BEGIN

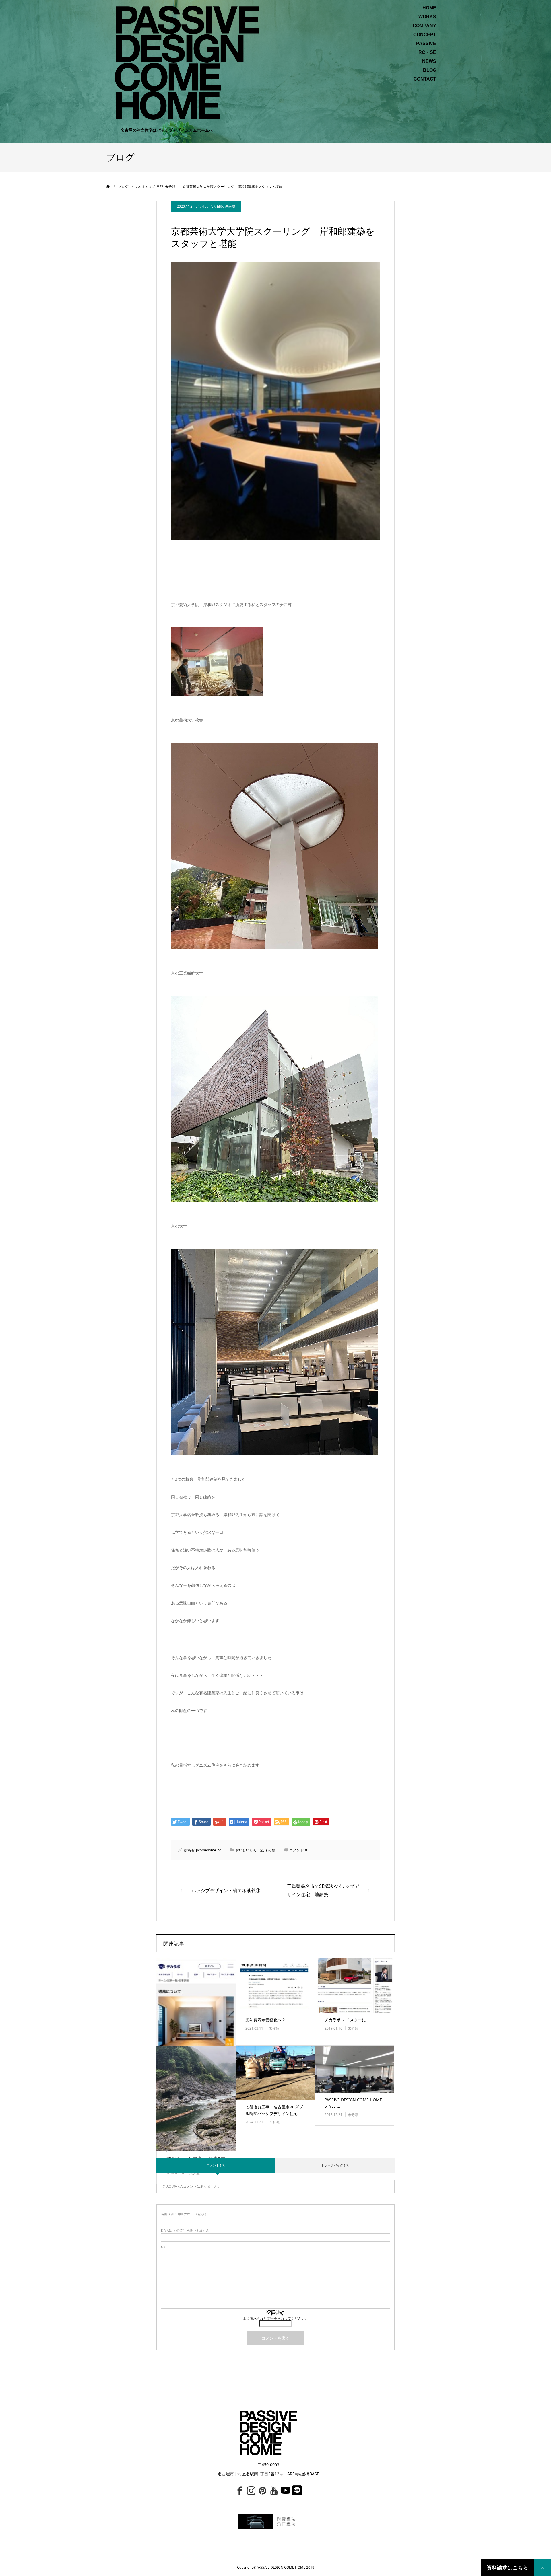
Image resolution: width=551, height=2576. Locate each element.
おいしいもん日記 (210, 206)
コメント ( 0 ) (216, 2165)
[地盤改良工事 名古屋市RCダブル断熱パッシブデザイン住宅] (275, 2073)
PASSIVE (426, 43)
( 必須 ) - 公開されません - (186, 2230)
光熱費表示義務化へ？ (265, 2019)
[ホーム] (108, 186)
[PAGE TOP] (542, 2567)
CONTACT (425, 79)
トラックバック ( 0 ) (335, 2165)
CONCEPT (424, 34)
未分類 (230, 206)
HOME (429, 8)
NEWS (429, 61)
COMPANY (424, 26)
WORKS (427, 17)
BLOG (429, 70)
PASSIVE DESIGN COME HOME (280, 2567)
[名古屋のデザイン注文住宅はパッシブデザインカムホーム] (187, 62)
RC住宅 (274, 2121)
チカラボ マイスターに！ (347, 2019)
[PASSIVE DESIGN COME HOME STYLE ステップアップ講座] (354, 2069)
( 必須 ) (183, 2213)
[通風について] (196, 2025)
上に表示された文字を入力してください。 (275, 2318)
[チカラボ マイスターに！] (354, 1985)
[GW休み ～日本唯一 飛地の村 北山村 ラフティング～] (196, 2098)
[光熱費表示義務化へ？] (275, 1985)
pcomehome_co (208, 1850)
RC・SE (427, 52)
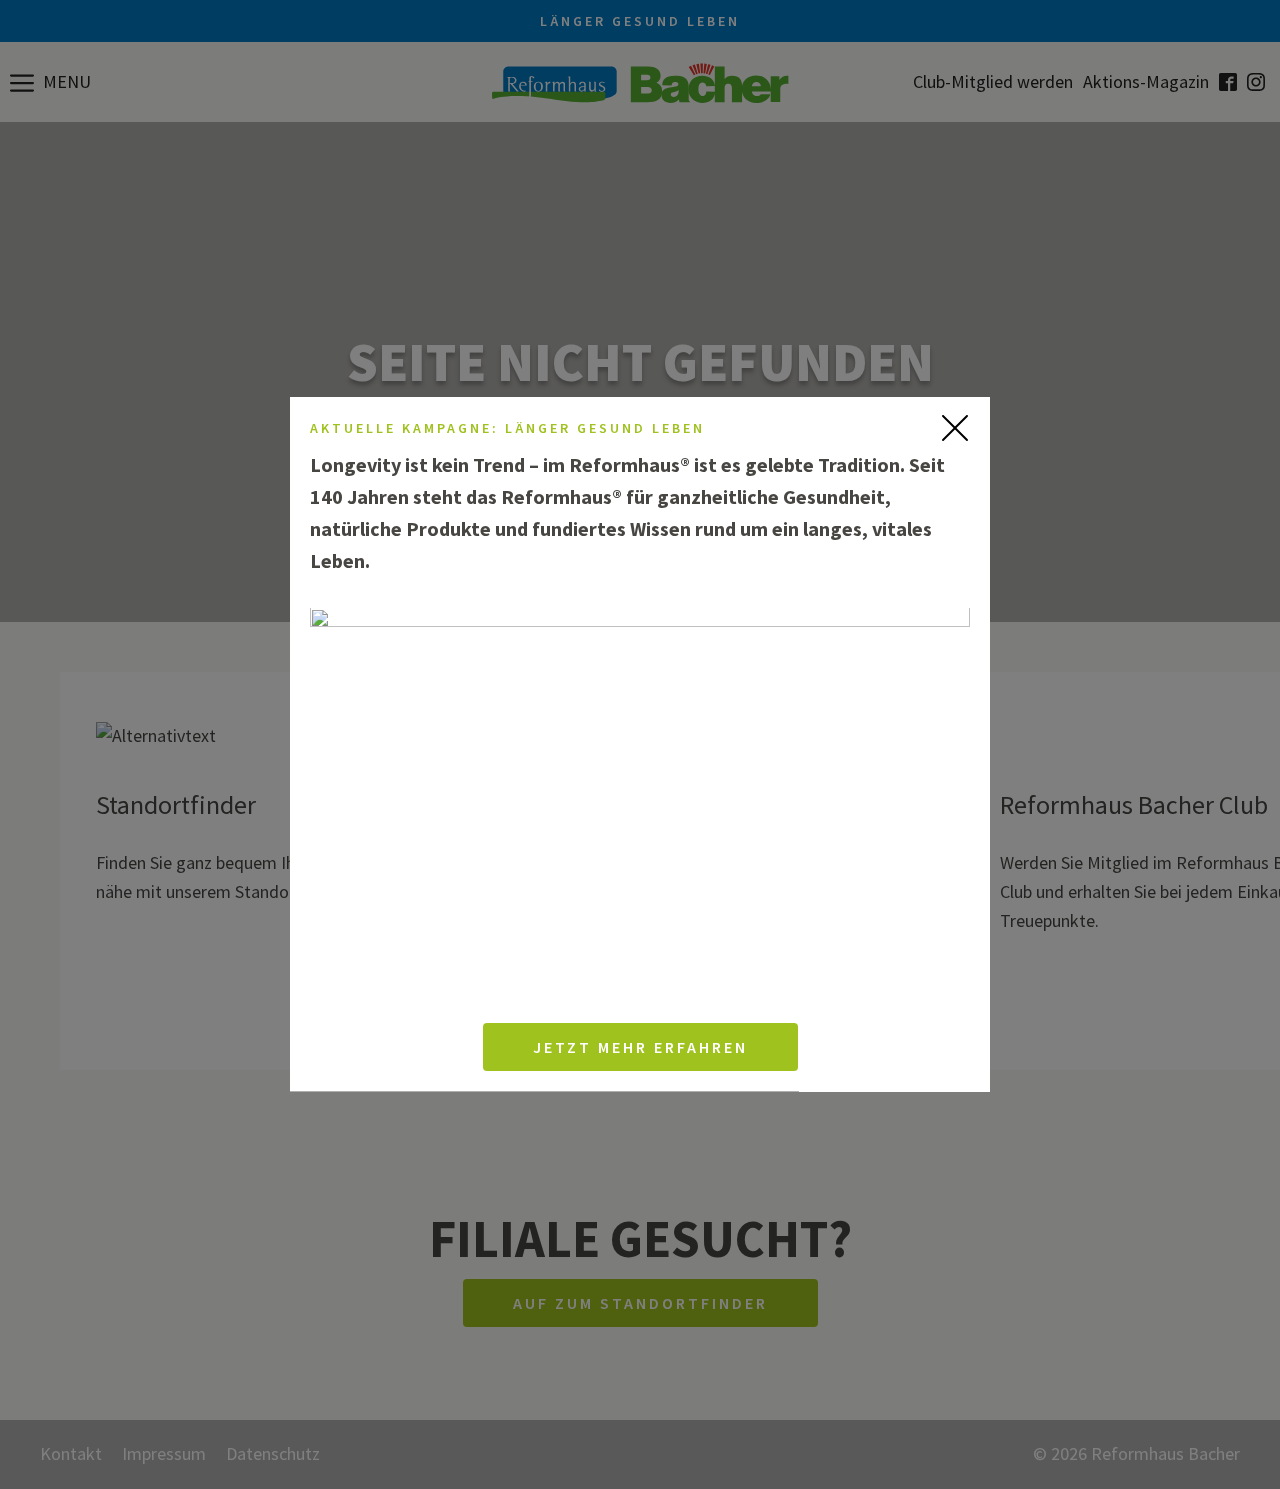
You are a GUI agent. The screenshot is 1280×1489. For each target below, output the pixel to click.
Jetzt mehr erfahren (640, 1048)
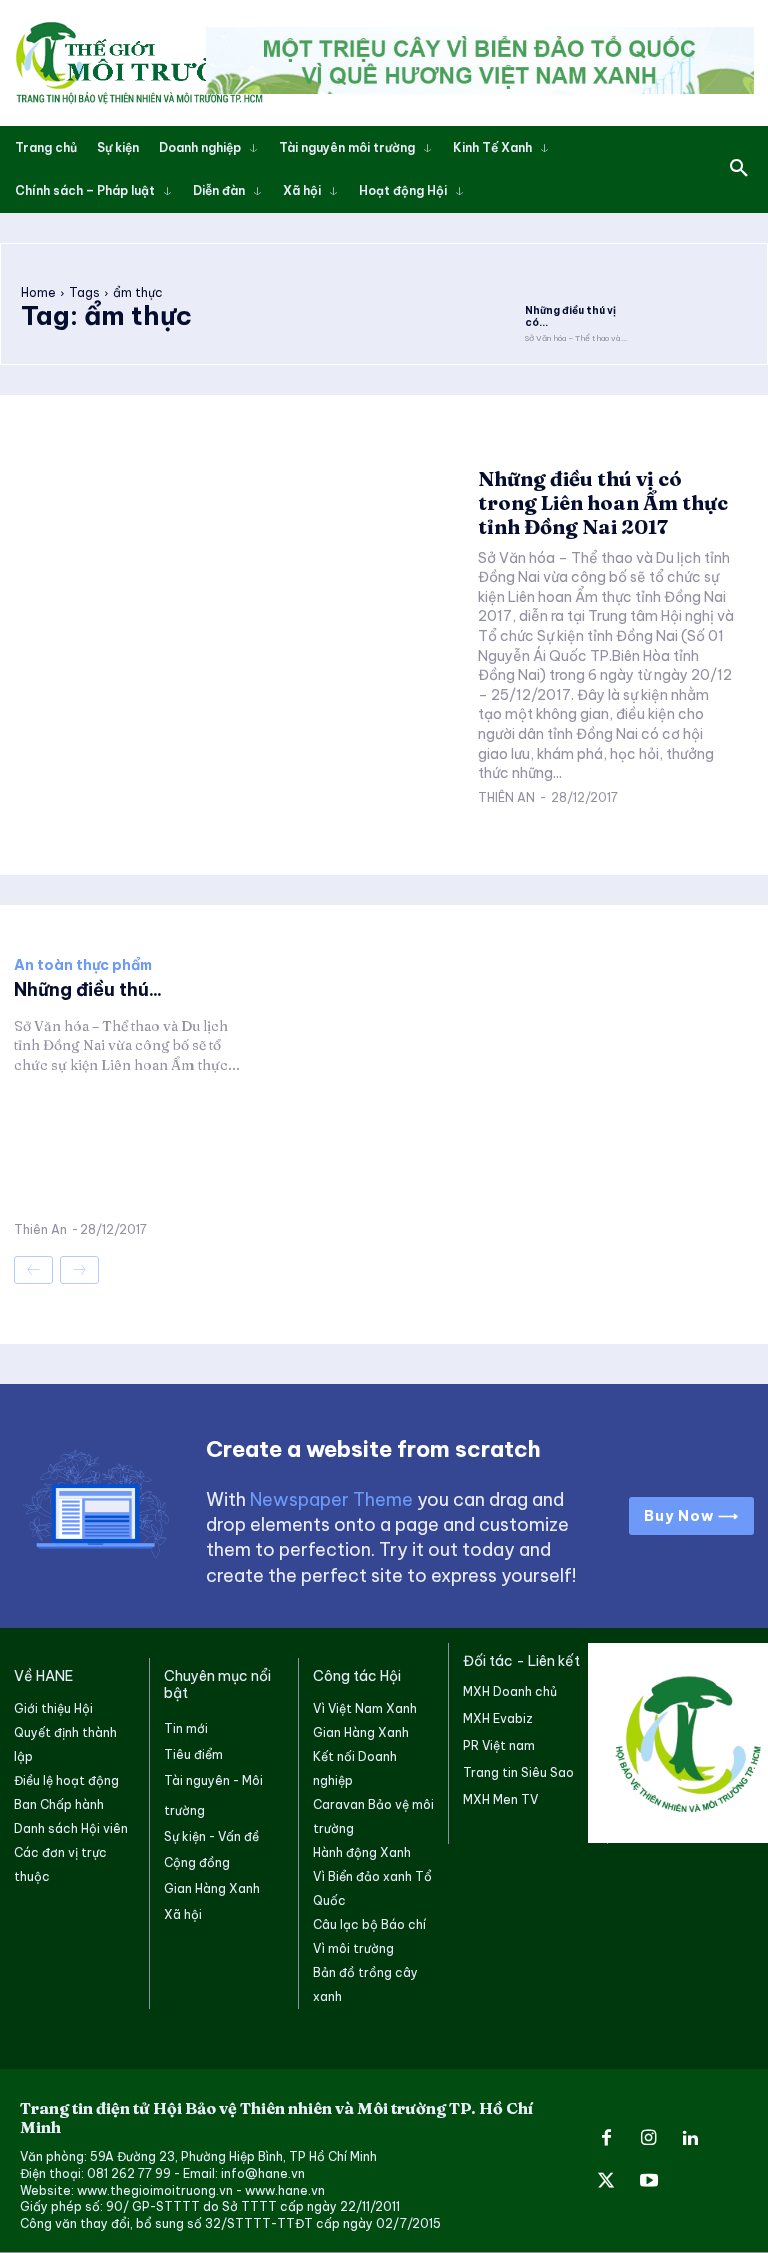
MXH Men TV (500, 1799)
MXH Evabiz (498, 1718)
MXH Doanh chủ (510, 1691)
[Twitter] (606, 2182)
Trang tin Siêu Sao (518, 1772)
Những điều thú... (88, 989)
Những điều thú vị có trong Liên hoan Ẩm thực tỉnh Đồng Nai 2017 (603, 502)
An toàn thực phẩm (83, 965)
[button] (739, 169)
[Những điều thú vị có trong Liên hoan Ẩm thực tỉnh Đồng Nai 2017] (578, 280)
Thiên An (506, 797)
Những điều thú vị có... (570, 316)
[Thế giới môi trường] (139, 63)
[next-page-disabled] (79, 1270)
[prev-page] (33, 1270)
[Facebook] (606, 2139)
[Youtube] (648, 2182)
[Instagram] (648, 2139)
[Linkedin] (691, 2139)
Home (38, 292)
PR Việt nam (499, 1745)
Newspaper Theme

END

» **WORK REQUIRED**: Please copy nothing but the lines from the one that holds "[Thế giới môi trường] (139, 63)" through the last line of the material above, exactly as written.

» **EXPECTED OUTPUT**:
[Thế giới môi trường] (139, 63)
[next-page-disabled] (79, 1270)
[prev-page] (33, 1270)
[Facebook] (606, 2139)
[Youtube] (648, 2182)
[Instagram] (648, 2139)
[Linkedin] (691, 2139)
Home (38, 292)
PR Việt nam (499, 1745)
Newspaper Theme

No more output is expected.